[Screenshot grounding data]
========

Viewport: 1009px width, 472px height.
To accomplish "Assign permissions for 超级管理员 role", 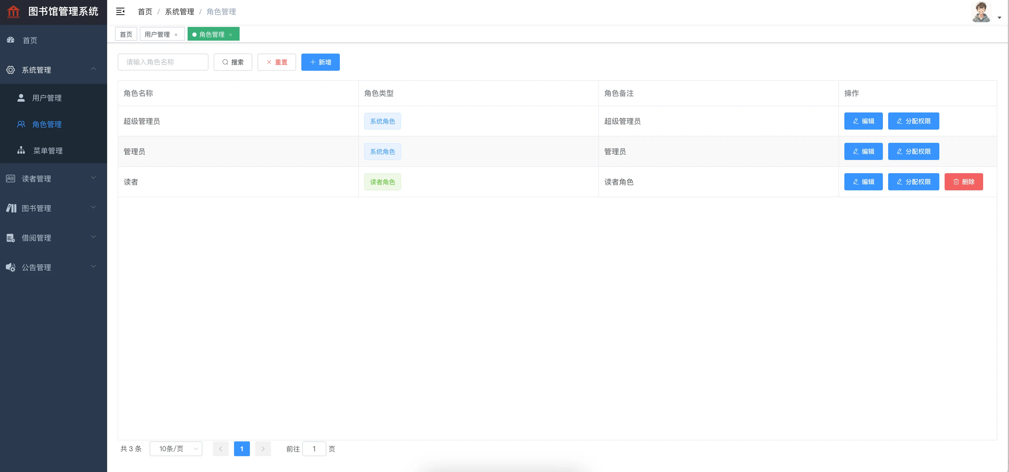I will click(913, 121).
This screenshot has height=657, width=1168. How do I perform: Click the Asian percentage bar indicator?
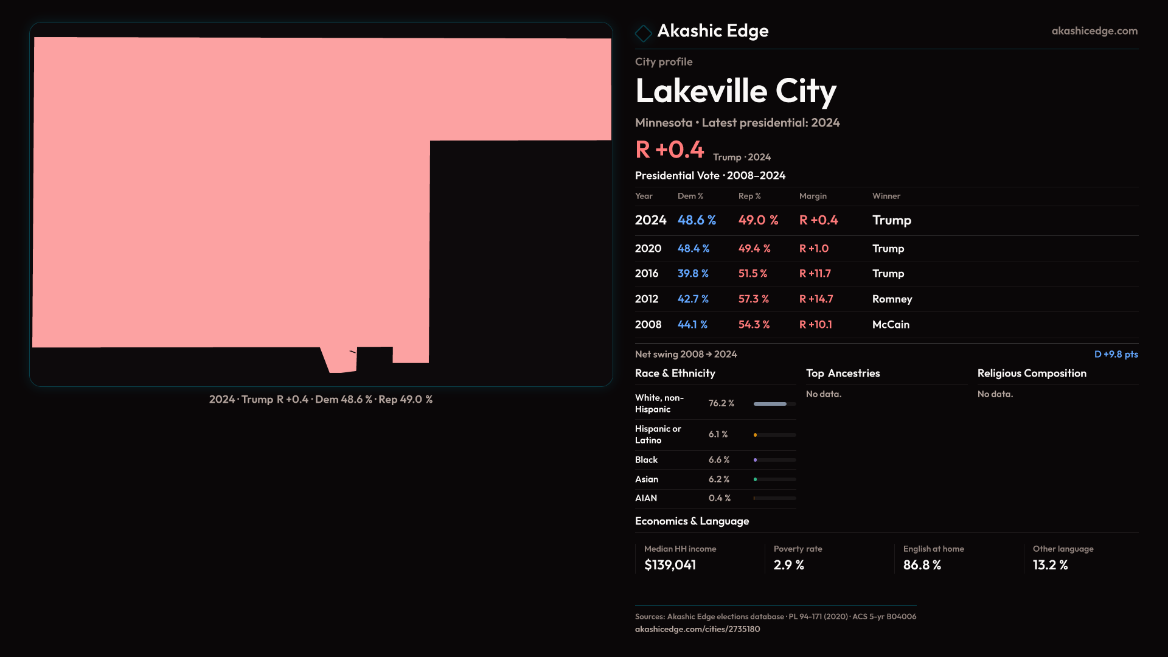tap(756, 479)
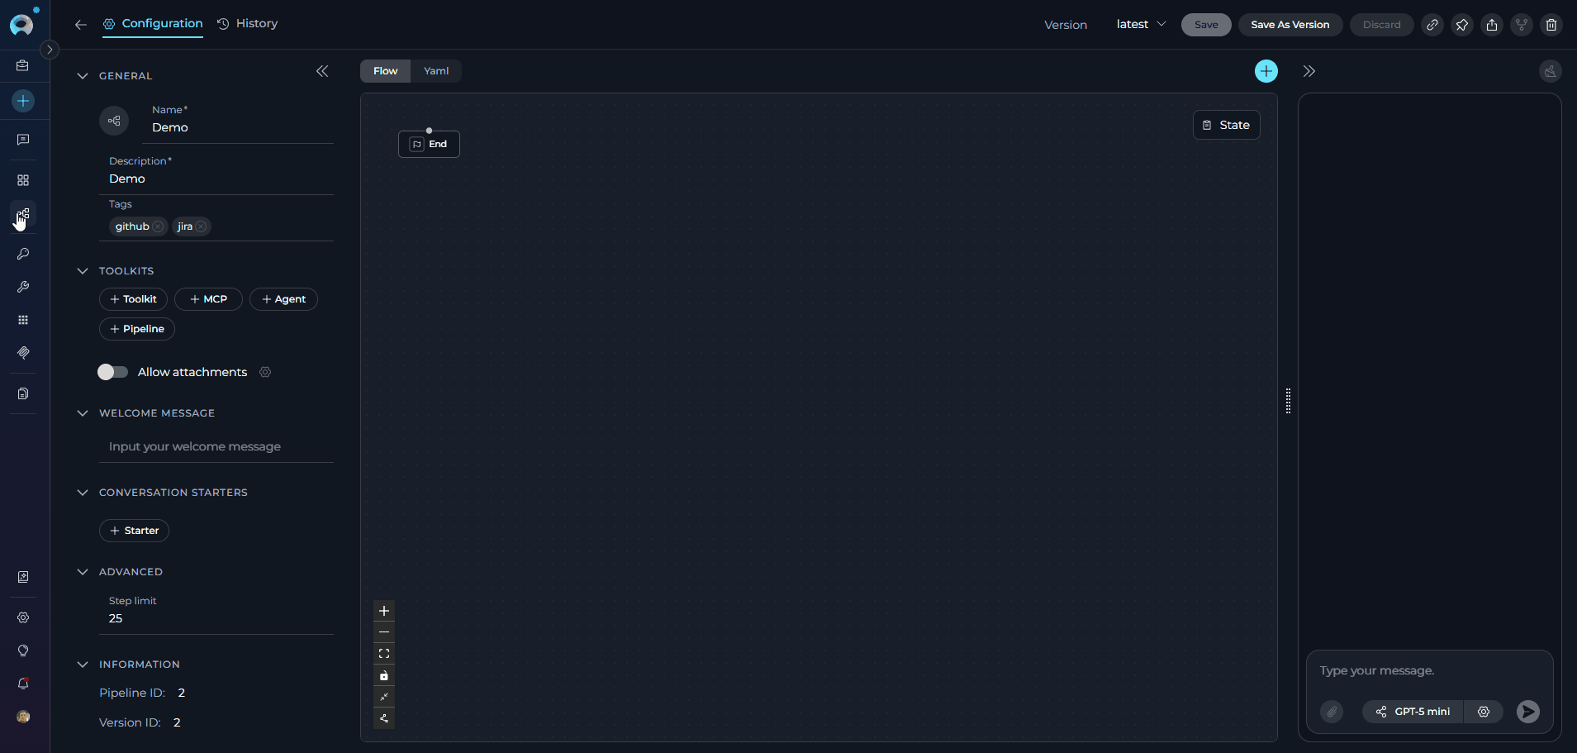Add an Agent toolkit
This screenshot has width=1577, height=753.
pyautogui.click(x=283, y=299)

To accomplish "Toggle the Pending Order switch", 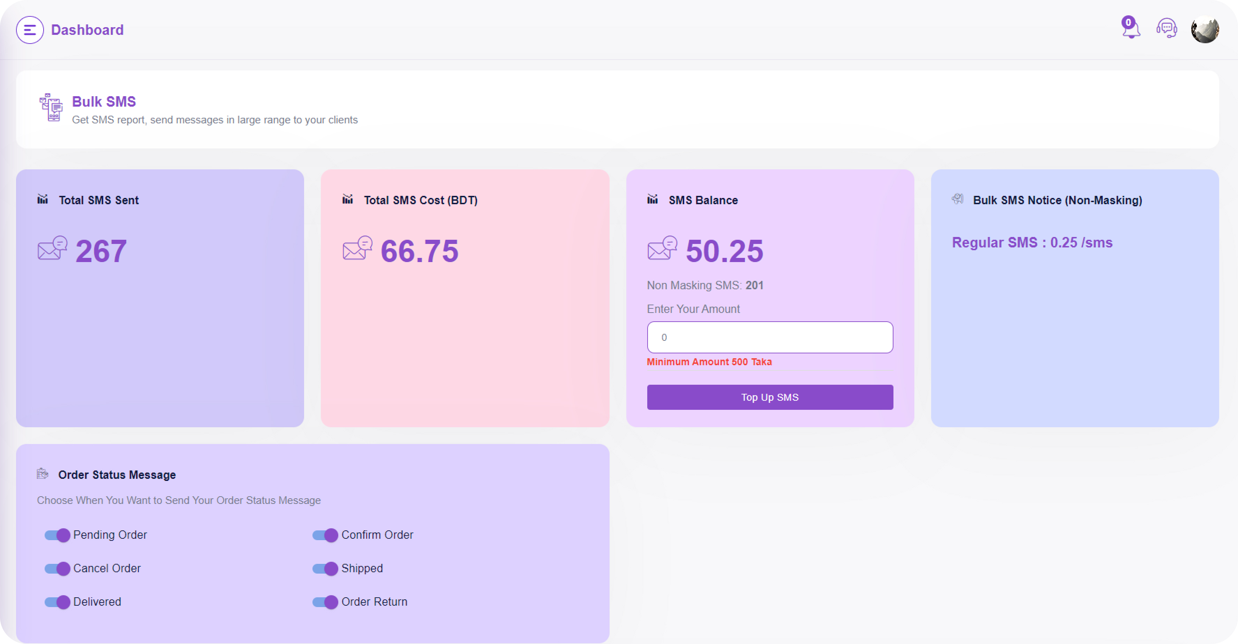I will (x=57, y=535).
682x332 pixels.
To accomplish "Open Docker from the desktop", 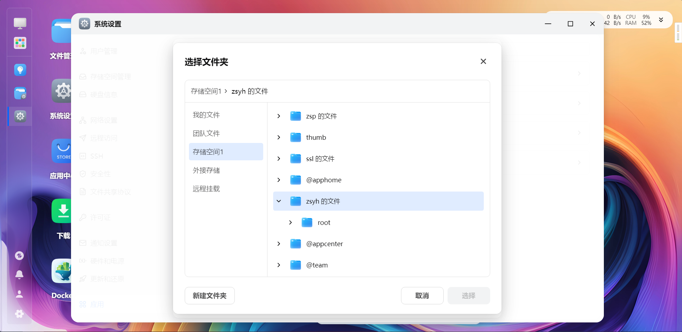I will tap(63, 271).
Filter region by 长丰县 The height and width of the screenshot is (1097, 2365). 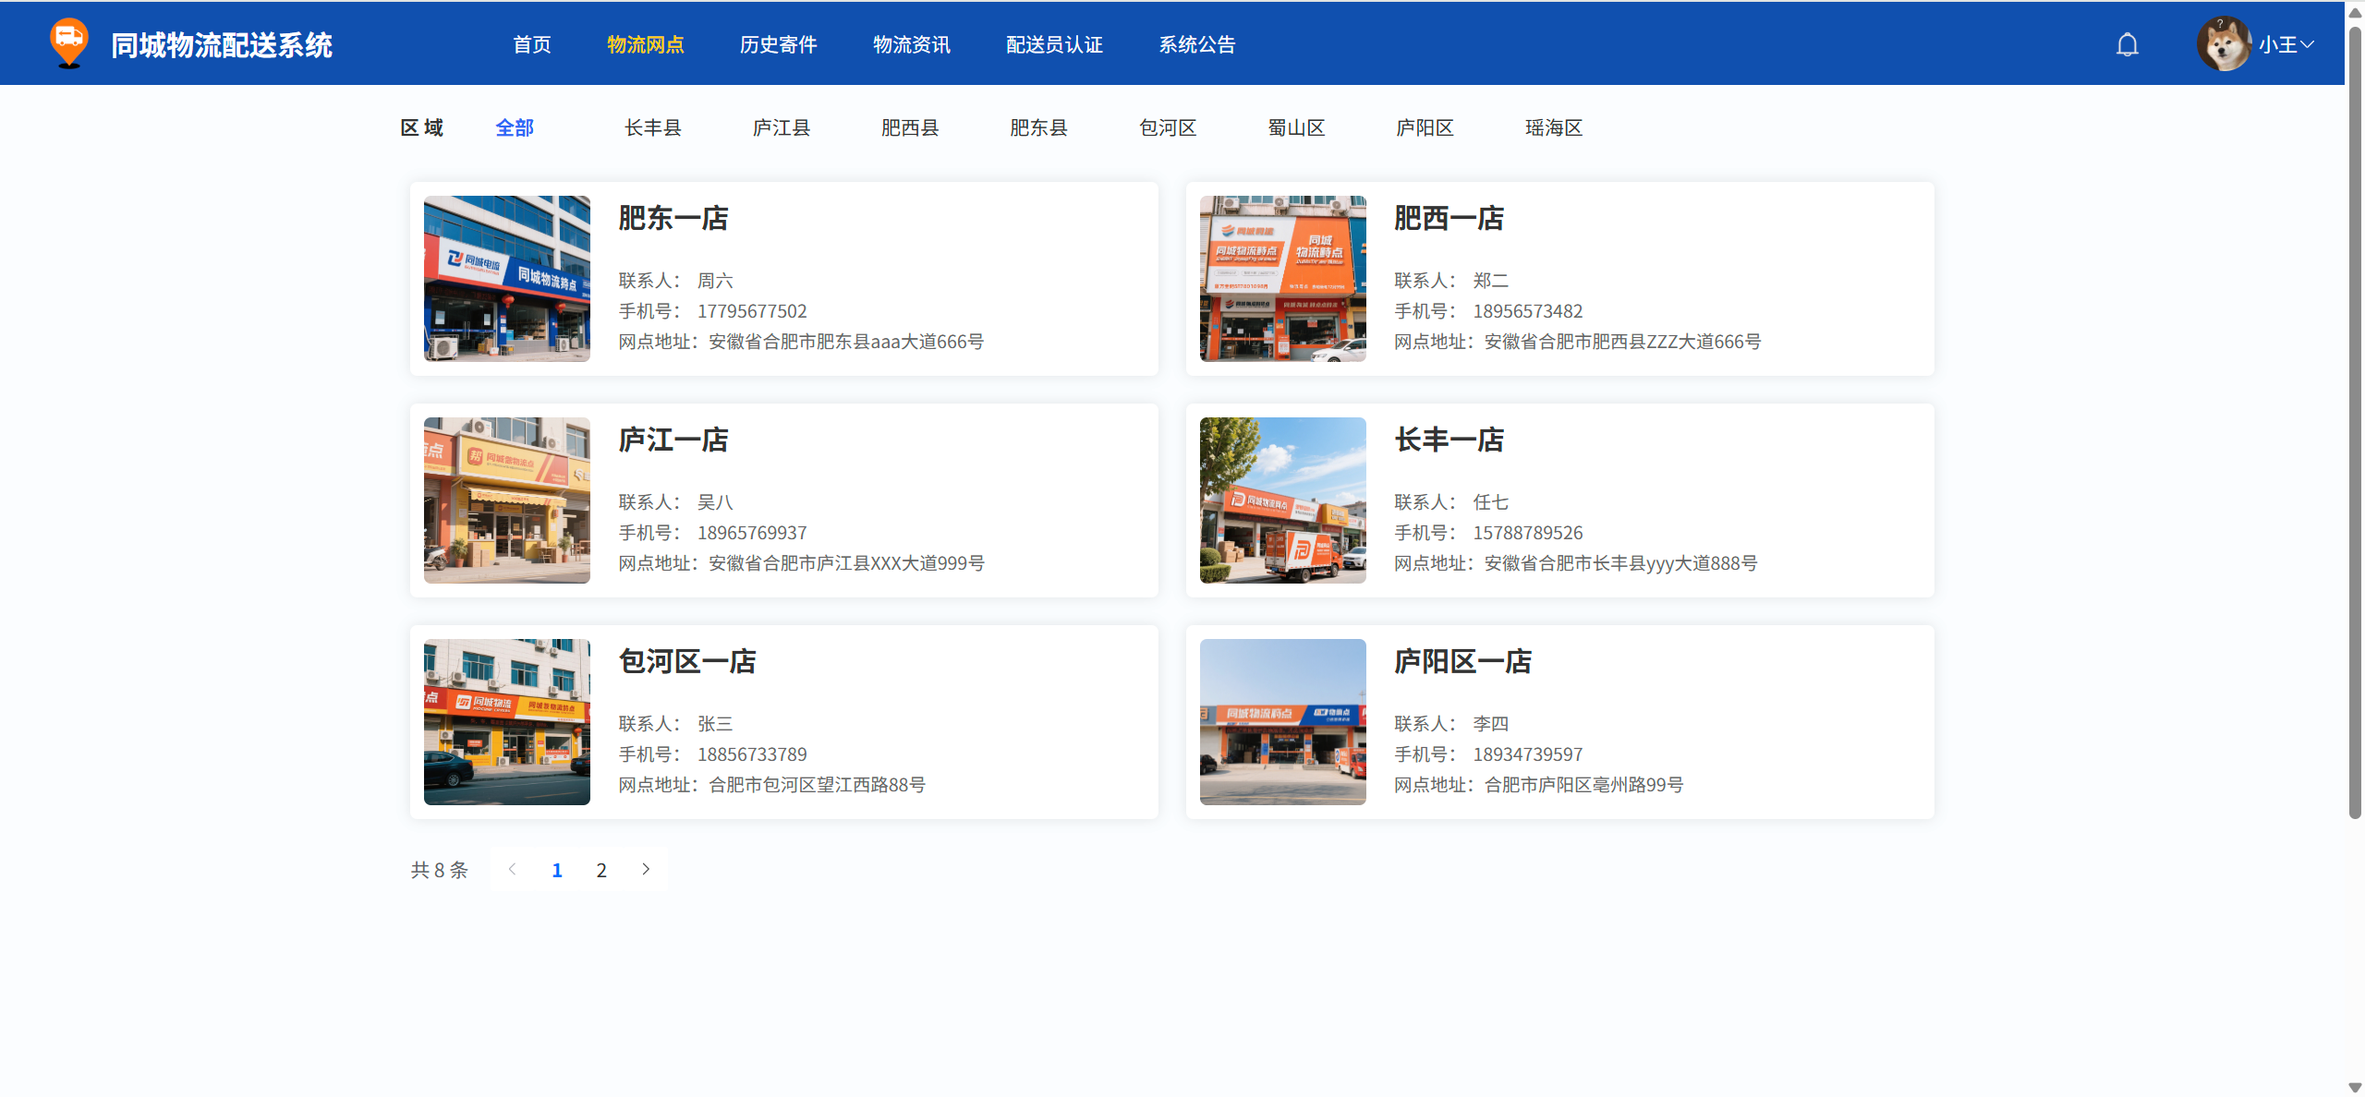tap(652, 127)
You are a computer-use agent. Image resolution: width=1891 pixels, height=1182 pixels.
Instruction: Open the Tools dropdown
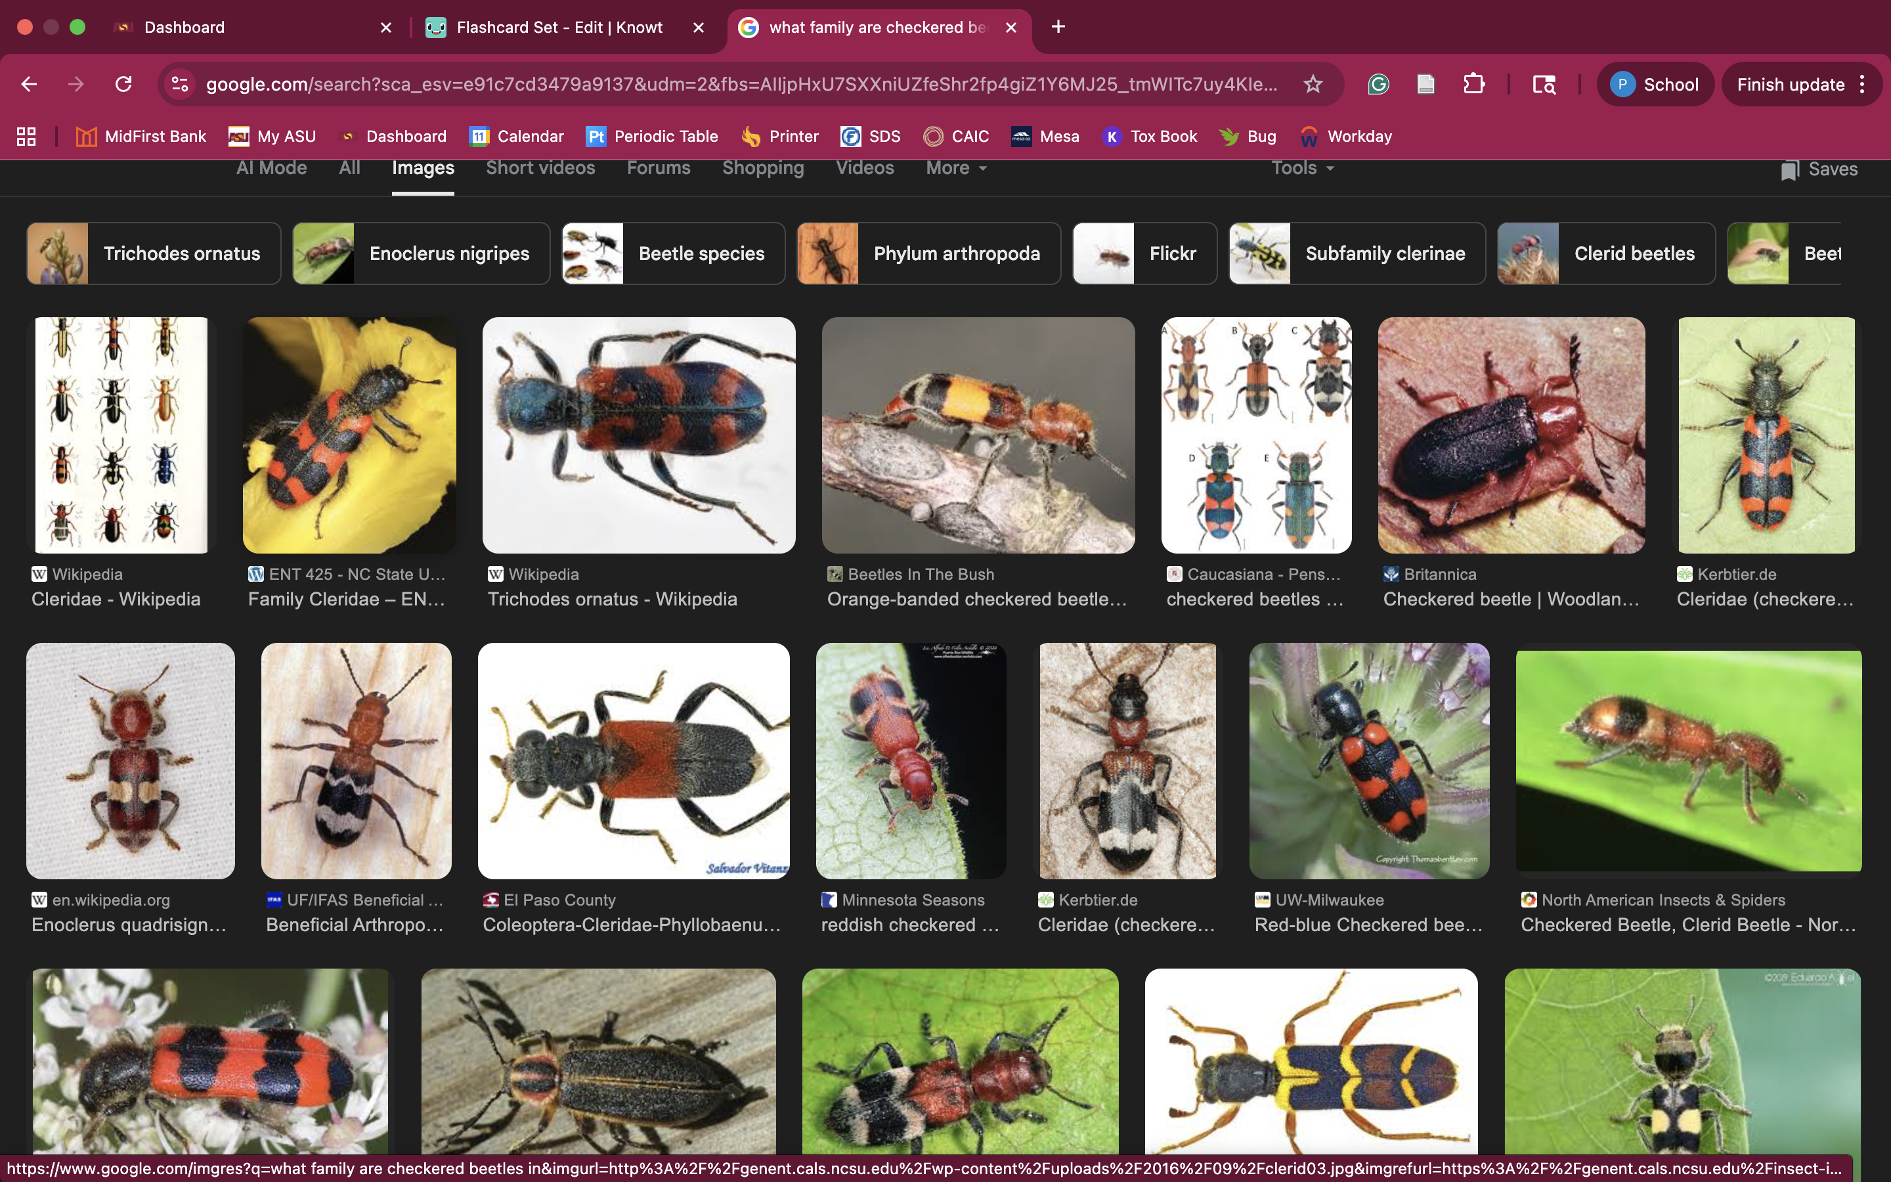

========

TASK -
The expected output is each line of the records above that includes the word "pixels".

YOUR RESPONSE -
682x332 pixels.
You are a computer-use agent. Image resolution: width=1891 pixels, height=1182 pixels.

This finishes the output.